You don’t even need to connect it to AppleScript hooks. I recently polled my nontech friends how they’d UPCASE A SENTENCE and many said they’d retype it manually. Simple text transformation tasks would be a godsent. They’re even a godsent if you’re a programmer. Here’s one I recently gave to GPT4:
ofc I checked each link manually afterwards; still saved me a good ten minutes.
I came up with a description of a programming task ChatGPT was not able to solve. I was surprised when gpt4 came out and it was able to solve it. There was an improvement in code gen capability, or the ability to interpret my description.
I would describe the current LLMs programming capability as shallow. it can regurgitate and customize common templates, it can apply relatively simple transforms. I imagine that iterative refinement + CoT can give a modest boost.
But what is the ceiling for pure LLMs coding capability? What is the fundamental limit to how good it can be at code gen? Are copilot type systems trained on compiler/interpreter output? I think one part of an answer is that it is limited by context length. There are also financial and computational limits on how much training we can do and how large we can scale the neural networks. I am not sure to what extent the data involved matters.
It seems equally plausible to me that the current LLMs are one iteration away from their limit in programming as it is to imagine they could out-program me on the same scale that AlphaGo can outplay me at go. At least in the context of a well specified programming task. It’s so difficult to predict at this point, I guess we will have to wait and see.
Yes, it feels impossible to predict what the ceiling is.
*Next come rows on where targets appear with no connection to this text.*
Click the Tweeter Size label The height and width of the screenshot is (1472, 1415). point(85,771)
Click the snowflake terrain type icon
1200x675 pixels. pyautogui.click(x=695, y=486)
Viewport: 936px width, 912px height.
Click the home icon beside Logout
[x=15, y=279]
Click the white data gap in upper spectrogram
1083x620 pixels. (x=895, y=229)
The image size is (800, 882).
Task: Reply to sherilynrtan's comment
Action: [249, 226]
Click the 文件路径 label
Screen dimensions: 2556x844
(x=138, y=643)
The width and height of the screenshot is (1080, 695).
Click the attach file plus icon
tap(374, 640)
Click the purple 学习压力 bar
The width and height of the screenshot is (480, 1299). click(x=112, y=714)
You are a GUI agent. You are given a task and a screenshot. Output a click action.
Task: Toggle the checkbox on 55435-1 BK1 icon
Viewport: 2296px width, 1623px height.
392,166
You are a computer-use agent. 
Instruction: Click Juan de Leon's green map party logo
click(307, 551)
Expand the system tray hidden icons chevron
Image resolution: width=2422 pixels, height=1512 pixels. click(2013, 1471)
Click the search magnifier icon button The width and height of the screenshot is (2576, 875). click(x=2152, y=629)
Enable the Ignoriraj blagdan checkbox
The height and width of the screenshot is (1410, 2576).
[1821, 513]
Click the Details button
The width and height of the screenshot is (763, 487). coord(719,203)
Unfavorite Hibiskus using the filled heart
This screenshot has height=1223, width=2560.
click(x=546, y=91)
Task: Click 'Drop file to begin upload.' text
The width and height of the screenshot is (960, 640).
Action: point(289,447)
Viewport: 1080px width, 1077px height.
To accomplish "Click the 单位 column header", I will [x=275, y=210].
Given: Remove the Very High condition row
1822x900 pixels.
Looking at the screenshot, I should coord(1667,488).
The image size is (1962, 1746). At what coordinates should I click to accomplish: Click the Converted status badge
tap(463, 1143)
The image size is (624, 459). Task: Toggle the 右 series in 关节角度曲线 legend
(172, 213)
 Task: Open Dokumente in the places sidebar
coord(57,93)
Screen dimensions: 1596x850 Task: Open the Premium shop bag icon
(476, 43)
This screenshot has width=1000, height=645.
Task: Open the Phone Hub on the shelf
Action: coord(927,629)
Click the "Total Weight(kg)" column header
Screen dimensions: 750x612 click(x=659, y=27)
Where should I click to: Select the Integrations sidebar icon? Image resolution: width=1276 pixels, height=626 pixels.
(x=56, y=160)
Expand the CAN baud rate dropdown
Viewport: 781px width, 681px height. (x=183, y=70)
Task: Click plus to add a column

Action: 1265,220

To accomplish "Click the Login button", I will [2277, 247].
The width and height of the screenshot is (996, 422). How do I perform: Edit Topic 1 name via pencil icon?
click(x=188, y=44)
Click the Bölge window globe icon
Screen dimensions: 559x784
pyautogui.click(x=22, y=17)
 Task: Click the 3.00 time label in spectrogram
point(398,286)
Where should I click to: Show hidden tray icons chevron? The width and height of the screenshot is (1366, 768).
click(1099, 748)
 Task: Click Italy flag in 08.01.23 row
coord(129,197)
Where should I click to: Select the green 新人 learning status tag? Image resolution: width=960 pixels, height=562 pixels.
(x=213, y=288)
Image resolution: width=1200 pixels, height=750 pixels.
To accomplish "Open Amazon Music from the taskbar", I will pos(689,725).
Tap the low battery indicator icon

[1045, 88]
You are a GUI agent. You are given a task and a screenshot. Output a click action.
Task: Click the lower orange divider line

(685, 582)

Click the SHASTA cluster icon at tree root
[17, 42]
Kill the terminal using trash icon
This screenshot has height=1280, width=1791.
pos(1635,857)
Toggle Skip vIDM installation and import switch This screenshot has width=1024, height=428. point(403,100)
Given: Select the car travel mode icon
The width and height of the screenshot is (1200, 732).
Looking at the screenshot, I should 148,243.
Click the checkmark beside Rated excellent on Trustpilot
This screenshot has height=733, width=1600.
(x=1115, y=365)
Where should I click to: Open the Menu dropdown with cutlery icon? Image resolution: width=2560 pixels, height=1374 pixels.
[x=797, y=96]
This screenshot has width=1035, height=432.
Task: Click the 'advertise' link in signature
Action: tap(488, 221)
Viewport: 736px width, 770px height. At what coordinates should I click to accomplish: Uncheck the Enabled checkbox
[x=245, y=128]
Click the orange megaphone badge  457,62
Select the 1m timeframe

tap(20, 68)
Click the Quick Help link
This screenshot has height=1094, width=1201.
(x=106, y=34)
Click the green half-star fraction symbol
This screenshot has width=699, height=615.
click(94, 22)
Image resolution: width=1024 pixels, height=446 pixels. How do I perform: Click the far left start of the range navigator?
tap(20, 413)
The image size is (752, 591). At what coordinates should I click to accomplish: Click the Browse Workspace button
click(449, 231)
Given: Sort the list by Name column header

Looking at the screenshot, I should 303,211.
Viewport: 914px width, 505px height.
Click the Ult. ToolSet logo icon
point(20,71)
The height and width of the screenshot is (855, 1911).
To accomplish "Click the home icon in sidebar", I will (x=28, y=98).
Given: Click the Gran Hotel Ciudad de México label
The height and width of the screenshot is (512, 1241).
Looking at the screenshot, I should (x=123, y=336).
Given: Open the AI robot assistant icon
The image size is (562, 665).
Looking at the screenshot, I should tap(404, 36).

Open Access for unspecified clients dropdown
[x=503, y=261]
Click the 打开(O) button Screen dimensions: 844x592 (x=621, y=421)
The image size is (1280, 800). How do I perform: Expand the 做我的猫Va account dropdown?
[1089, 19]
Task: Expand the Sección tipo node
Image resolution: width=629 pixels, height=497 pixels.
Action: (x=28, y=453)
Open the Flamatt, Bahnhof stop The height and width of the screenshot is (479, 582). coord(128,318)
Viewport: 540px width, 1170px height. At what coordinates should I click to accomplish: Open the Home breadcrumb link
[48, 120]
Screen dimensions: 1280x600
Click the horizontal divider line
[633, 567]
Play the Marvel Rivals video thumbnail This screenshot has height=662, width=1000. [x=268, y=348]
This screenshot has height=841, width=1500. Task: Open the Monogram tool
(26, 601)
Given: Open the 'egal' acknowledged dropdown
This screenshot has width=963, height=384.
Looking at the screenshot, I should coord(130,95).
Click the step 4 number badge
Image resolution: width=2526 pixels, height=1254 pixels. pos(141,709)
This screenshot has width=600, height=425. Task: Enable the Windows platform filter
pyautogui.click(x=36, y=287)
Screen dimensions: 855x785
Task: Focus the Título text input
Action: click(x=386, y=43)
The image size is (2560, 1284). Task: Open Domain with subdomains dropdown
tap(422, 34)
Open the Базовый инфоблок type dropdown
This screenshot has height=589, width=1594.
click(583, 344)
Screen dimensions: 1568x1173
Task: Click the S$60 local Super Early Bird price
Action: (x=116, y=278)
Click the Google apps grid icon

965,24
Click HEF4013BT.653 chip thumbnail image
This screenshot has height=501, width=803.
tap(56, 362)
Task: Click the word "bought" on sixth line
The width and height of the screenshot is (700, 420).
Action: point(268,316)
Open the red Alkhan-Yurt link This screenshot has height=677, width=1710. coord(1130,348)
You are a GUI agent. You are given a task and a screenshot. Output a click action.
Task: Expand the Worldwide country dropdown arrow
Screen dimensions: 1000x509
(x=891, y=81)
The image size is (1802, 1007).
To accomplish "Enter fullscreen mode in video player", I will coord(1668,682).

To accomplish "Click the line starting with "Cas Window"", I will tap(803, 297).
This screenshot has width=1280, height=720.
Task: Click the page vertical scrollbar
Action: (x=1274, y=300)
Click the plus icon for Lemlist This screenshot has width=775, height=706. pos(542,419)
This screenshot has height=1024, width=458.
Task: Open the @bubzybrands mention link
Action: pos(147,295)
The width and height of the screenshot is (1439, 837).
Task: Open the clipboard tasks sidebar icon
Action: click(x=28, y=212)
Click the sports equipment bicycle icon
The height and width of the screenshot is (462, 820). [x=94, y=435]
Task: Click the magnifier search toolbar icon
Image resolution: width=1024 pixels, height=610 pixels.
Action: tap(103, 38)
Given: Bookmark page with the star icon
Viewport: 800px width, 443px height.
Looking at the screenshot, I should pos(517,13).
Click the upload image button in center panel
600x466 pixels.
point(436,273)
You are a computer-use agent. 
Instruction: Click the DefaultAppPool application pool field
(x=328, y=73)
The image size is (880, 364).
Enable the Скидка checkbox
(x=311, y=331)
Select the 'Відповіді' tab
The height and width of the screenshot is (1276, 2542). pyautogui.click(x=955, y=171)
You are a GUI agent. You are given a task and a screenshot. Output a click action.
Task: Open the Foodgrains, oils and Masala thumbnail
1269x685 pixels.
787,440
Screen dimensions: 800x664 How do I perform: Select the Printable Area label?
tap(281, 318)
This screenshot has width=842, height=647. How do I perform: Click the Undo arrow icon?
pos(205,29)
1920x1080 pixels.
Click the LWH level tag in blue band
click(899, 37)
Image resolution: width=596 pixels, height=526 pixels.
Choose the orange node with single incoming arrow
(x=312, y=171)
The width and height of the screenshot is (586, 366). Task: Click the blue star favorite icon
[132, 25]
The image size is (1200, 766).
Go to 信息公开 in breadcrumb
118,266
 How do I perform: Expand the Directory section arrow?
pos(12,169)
On the one hand, they’ve already eaten up the internet, and there isn’t a second internet to use as supplemental training data, so maybe the ceiling is just a few feet overhead. On the other hand, a lot of new applications are being launched with just one shot learning, which while surprisingly effective, is obviously only worthwhile as a cost saving move. If money weren’t an object, you’d do fine tuning instead. So it could be that fine tuning is all we need to get another qualitative jump in abilities.
The AlphaGo analogy is pretty concerning, TBH. :-) You train an LLM to the point where it can evaluate its own responses, and then set it loose against itself, and 💥
Go is a very constrained system compared to writing software.
Yes. In Go, there’s a clearly defined end state: victory or loss. However, one of the things that held back Go research for a long time was that it was hard to score the middle state. This meant you couldn’t just do a min-max search tree like you can with chess. (In college, my prof assigned us to try to do a min-max of Star Trek’s 3D chess as a group project, but we were all hopelessly out of our depths, and one kid did all the work for us.) But AlphaGo just bute forced passed all that.
For coding, you could imagine something like: tell the LLM to think up N coding challenges a la Leet Code or Advent of Code etc and then solve them, then feed those solutions into a compiler and run them if they compile (sandbox the machine, lol), then feed that back to the LLM so it knows if the code it produced compiles and passes its own test suite. It could be a good way of generating self-training data. It only works if the base model is smart enough to be able to get an initial foothold to bootstrap itself, but I think at this point the LLMs should be able to do that.